GIVEN TEXT:
## Start

Force majeure is related to the concept of an "act of God," meaning an event for which no party can be held accountable, such as a hurricane or a tornado. Force majeure also encompasses human actions, however, such as armed conflict. Generally speaking, for events to constitute force majeure, they must be unforeseeable, external to the parties of the contract, and unavoidable (irresistible). These concepts are defined and applied differently by different jurisdictions.

The concept of force majeure originated in French civil law and is an accepted standard in many jurisdictions that derive their legal systems from the Napoleonic Code. In common law systems such as the U.S. and the U.K., force majeure clauses are acceptable, but must be more explicit about the events that would trigger the clause.

## End

SET OF TASKS:
A - Repeat word for word the stretch of the force majeure passage from "The concept of force" through "trigger the clause.".
B - Carry on the force majeure passage from the point where it stops.
The data that comes next is separate from the force majeure passage.

RECORDS SUPPLIED:
## Start

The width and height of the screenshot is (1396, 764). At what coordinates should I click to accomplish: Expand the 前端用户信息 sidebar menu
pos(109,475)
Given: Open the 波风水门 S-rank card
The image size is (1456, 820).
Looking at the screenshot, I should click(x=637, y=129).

## End
## Start

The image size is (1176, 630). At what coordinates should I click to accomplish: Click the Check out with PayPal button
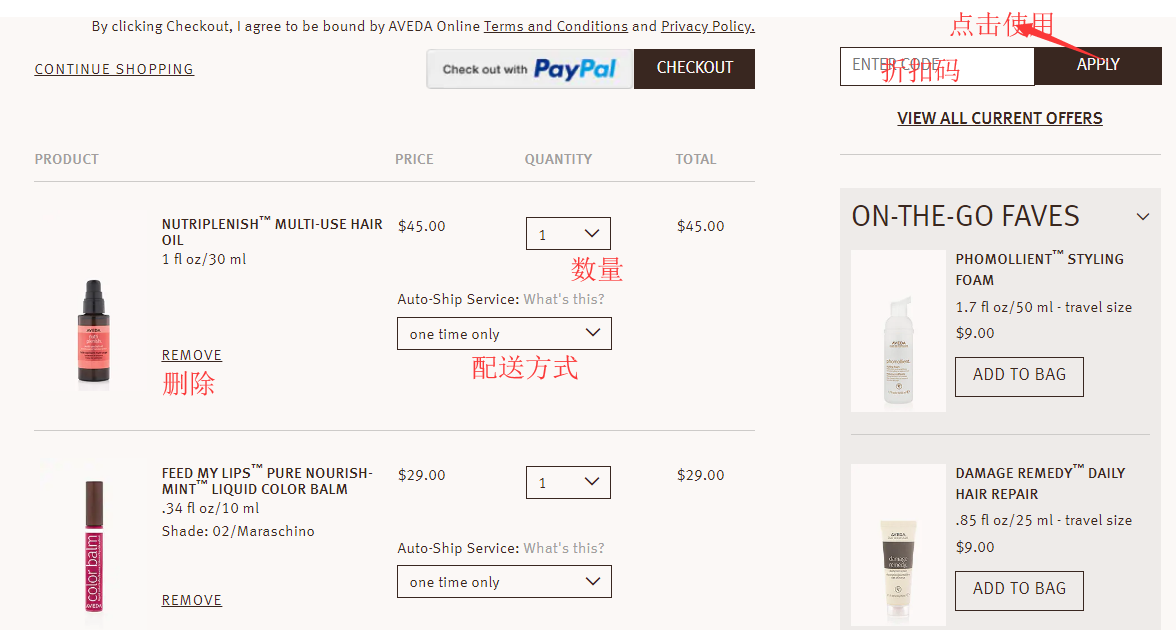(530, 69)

## End

RESULTS IN ORDER:
A -
The concept of force majeure originated in French civil law and is an accepted standard in many jurisdictions that derive their legal systems from the Napoleonic Code. In common law systems such as the U.S. and the U.K., force majeure clauses are acceptable, but must be more explicit about the events that would trigger the clause.

B -
The International Chamber of Commerce has attempted to clarify the meaning of force majeure (though force majeure is not included in Incoterms​) by applying a standard of "impracticability," meaning that it would be—if not necessarily impossible—unreasonably burdensome and expensive to carry out the terms of the contract. The event that brings this situation about must be external to both parties, unforeseeable and unavoidable. It can be very difficult to prove these conditions, however, and most force majeure defenses fail in international tribunals.

In any jurisdiction, contracts containing specific definitions what of constitutes force majeure—ones that respond to local threats—will hold up better under scrutiny. Even in systems based on civil law, the application of the concept can be strictly limited. For example, say an avalanche destroys a supplier's factory in the French Alps, causing long shipment delays and leading the client to sue for damages. The supplier might employ a force majeure defense, arguing that the avalanche was an unforeseeable, external and irresistible event (the three tests applied by French law). Unless the contract specifically named an avalanche as removing the supplier's liability, the court may well decide that the supplier owes damages: French courts have deemed an event "foreseeable" because a similar event had occurred half a century before. Similarly, a war in a conflict-ridden zone might not be "unforeseeable"; nor might currency controls in struggling economy or a flood in a frequently-affected area.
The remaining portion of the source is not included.